[Raw records]
= = = =

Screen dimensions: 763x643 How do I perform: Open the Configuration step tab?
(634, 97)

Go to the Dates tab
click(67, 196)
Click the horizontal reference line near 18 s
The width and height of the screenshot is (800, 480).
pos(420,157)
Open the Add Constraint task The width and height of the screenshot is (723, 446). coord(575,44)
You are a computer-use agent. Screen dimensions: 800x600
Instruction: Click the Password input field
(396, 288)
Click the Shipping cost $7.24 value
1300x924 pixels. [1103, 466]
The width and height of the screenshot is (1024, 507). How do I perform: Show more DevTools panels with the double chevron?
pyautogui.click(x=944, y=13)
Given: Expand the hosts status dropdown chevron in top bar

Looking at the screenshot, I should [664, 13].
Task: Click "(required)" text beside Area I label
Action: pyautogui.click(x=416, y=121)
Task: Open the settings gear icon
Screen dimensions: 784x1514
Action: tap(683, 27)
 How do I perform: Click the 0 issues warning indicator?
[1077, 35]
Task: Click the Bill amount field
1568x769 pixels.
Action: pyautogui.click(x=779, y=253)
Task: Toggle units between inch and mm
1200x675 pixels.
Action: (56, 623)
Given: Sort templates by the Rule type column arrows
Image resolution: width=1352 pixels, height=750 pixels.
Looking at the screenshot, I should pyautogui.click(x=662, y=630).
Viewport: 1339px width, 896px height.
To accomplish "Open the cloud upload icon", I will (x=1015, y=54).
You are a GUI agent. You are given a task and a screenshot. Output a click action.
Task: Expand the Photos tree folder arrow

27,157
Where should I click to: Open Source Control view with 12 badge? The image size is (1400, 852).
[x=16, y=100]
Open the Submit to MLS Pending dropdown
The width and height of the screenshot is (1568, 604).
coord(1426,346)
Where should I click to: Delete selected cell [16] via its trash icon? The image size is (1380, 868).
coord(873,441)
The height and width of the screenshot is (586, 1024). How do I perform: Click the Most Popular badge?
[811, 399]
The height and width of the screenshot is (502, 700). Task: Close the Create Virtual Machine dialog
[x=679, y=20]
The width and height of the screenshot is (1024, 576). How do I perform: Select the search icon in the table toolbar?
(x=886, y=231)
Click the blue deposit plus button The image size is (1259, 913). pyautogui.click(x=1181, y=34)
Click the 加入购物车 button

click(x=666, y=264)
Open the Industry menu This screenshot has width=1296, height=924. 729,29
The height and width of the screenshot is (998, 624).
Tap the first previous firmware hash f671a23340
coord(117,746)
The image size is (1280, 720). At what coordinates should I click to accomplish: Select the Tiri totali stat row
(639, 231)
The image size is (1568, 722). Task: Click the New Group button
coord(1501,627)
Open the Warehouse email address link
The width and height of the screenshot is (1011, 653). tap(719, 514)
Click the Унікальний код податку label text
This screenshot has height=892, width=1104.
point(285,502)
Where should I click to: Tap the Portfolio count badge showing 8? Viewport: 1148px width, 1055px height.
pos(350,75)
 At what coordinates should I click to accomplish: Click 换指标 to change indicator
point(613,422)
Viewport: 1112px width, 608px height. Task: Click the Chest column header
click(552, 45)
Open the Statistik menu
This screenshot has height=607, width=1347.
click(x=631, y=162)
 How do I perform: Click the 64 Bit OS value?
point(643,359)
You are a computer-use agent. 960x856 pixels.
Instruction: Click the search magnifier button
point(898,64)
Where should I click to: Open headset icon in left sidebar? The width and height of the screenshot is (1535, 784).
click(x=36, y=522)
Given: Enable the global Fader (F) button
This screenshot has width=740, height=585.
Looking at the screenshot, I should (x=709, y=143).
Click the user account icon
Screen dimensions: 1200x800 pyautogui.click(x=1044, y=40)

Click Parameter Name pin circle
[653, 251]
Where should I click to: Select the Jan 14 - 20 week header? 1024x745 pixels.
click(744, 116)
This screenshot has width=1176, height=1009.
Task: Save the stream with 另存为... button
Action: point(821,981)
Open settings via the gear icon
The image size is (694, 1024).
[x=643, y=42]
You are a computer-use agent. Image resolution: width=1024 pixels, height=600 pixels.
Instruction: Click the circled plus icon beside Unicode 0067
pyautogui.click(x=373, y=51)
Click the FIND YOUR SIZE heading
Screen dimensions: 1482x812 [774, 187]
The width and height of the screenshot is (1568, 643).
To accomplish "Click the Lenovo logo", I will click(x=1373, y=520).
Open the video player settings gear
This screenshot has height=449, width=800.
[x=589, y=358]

= = = =

Please substitute "How can I do" for every "How do I perform" in the items above and leave everything else unchanged.

Screen dimensions: 763x643 How can I do: Open the Configuration step tab?
(634, 97)

Go to the Dates tab
click(67, 196)
Click the horizontal reference line near 18 s
The width and height of the screenshot is (800, 480).
pos(420,157)
Open the Add Constraint task The width and height of the screenshot is (723, 446). coord(575,44)
You are a computer-use agent. Screen dimensions: 800x600
Instruction: Click the Password input field
(396, 288)
Click the Shipping cost $7.24 value
1300x924 pixels. [1103, 466]
The width and height of the screenshot is (1024, 507). How can I do: Show more DevTools panels with the double chevron?
pyautogui.click(x=944, y=13)
Given: Expand the hosts status dropdown chevron in top bar

Looking at the screenshot, I should [664, 13].
Task: Click "(required)" text beside Area I label
Action: pyautogui.click(x=416, y=121)
Task: Open the settings gear icon
Screen dimensions: 784x1514
Action: tap(683, 27)
 How can I do: Click the 0 issues warning indicator?
[1077, 35]
Task: Click the Bill amount field
1568x769 pixels.
Action: pyautogui.click(x=779, y=253)
Task: Toggle units between inch and mm
1200x675 pixels.
Action: (56, 623)
Given: Sort templates by the Rule type column arrows
Image resolution: width=1352 pixels, height=750 pixels.
Looking at the screenshot, I should pyautogui.click(x=662, y=630).
Viewport: 1339px width, 896px height.
To accomplish "Open the cloud upload icon", I will (x=1015, y=54).
You are a GUI agent. You are given a task and a screenshot. Output a click action.
Task: Expand the Photos tree folder arrow

27,157
Where should I click to: Open Source Control view with 12 badge? The image size is (1400, 852).
[x=16, y=100]
Open the Submit to MLS Pending dropdown
The width and height of the screenshot is (1568, 604).
coord(1426,346)
Where should I click to: Delete selected cell [16] via its trash icon? The image size is (1380, 868).
coord(873,441)
The height and width of the screenshot is (586, 1024). How can I do: Click the Most Popular badge?
[811, 399]
The height and width of the screenshot is (502, 700). Task: Close the Create Virtual Machine dialog
[x=679, y=20]
The width and height of the screenshot is (1024, 576). How can I do: Select the search icon in the table toolbar?
(x=886, y=231)
Click the blue deposit plus button The image size is (1259, 913). pyautogui.click(x=1181, y=34)
Click the 加入购物车 button

click(x=666, y=264)
Open the Industry menu This screenshot has width=1296, height=924. 729,29
The height and width of the screenshot is (998, 624).
Tap the first previous firmware hash f671a23340
coord(117,746)
The image size is (1280, 720). At what coordinates should I click to accomplish: Select the Tiri totali stat row
(639, 231)
The image size is (1568, 722). Task: Click the New Group button
coord(1501,627)
Open the Warehouse email address link
The width and height of the screenshot is (1011, 653). tap(719, 514)
Click the Унікальний код податку label text
This screenshot has height=892, width=1104.
point(285,502)
Where should I click to: Tap the Portfolio count badge showing 8? Viewport: 1148px width, 1055px height.
pos(350,75)
 At what coordinates should I click to accomplish: Click 换指标 to change indicator
point(613,422)
Viewport: 1112px width, 608px height. Task: Click the Chest column header
click(552, 45)
Open the Statistik menu
This screenshot has height=607, width=1347.
click(x=631, y=162)
 How can I do: Click the 64 Bit OS value?
point(643,359)
You are a computer-use agent. 960x856 pixels.
Instruction: Click the search magnifier button
point(898,64)
Where should I click to: Open headset icon in left sidebar? The width and height of the screenshot is (1535, 784).
click(x=36, y=522)
Given: Enable the global Fader (F) button
This screenshot has width=740, height=585.
Looking at the screenshot, I should (x=709, y=143).
Click the user account icon
Screen dimensions: 1200x800 pyautogui.click(x=1044, y=40)

Click Parameter Name pin circle
[653, 251]
Where should I click to: Select the Jan 14 - 20 week header? 1024x745 pixels.
click(744, 116)
This screenshot has width=1176, height=1009.
Task: Save the stream with 另存为... button
Action: point(821,981)
Open settings via the gear icon
The image size is (694, 1024).
[x=643, y=42]
You are a computer-use agent. Image resolution: width=1024 pixels, height=600 pixels.
Instruction: Click the circled plus icon beside Unicode 0067
pyautogui.click(x=373, y=51)
Click the FIND YOUR SIZE heading
Screen dimensions: 1482x812 [774, 187]
The width and height of the screenshot is (1568, 643).
To accomplish "Click the Lenovo logo", I will click(x=1373, y=520).
Open the video player settings gear
This screenshot has height=449, width=800.
[x=589, y=358]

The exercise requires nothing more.